▶ _VOTRE OBJECTIF_:
Veuillez reproduire à l'identique le passage qui commence à la ligne contenant « Where should I click to: Click the » et se termine à la ligne contenant « click(x=172, y=106) », ces deux lignes comprises. Ne recopiez que ces lignes.
○ ○ ○ ○
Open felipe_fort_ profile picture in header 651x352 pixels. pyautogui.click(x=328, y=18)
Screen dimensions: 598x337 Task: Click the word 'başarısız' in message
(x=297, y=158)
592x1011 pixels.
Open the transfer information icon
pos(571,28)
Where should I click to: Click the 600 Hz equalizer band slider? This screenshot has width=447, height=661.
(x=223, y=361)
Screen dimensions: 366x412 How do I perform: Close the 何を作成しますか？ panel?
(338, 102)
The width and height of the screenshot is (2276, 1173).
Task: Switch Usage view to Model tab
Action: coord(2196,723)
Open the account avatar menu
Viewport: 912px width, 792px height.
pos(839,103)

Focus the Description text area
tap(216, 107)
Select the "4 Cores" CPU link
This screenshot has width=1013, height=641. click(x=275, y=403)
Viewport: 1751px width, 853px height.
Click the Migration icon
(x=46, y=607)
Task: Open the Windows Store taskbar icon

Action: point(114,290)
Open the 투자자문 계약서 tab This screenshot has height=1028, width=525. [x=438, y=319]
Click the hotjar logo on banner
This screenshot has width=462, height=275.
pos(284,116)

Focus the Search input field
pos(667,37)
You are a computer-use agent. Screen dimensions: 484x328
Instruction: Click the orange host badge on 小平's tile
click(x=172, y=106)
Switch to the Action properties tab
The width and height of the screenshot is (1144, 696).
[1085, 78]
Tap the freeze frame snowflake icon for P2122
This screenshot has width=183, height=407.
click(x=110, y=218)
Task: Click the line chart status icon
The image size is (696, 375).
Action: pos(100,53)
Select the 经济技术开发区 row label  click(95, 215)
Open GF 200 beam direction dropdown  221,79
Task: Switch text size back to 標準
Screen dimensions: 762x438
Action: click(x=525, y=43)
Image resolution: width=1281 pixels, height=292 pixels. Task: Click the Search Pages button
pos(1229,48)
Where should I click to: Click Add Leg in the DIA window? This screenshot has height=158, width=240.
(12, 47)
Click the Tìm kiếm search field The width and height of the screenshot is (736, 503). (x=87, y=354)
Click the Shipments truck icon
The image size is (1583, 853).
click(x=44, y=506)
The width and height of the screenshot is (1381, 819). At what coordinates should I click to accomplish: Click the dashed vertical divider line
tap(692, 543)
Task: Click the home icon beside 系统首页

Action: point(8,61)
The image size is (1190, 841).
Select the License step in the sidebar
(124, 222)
○ ○ ○ ○
▶ _RÉPONSE AU PROBLÈME_:
Where should I click to: Click the 600 Hz equalizer band slider? This screenshot has width=447, height=661.
(x=223, y=361)
Screen dimensions: 366x412 How do I perform: Close the 何を作成しますか？ panel?
(338, 102)
The width and height of the screenshot is (2276, 1173).
Task: Switch Usage view to Model tab
Action: coord(2196,723)
Open the account avatar menu
Viewport: 912px width, 792px height.
pos(839,103)

Focus the Description text area
tap(216, 107)
Select the "4 Cores" CPU link
This screenshot has width=1013, height=641. click(x=275, y=403)
Viewport: 1751px width, 853px height.
Click the Migration icon
(x=46, y=607)
Task: Open the Windows Store taskbar icon

Action: point(114,290)
Open the 투자자문 계약서 tab This screenshot has height=1028, width=525. [x=438, y=319]
Click the hotjar logo on banner
This screenshot has width=462, height=275.
pos(284,116)

Focus the Search input field
pos(667,37)
You are a computer-use agent. Screen dimensions: 484x328
Instruction: Click the orange host badge on 小平's tile
click(x=172, y=106)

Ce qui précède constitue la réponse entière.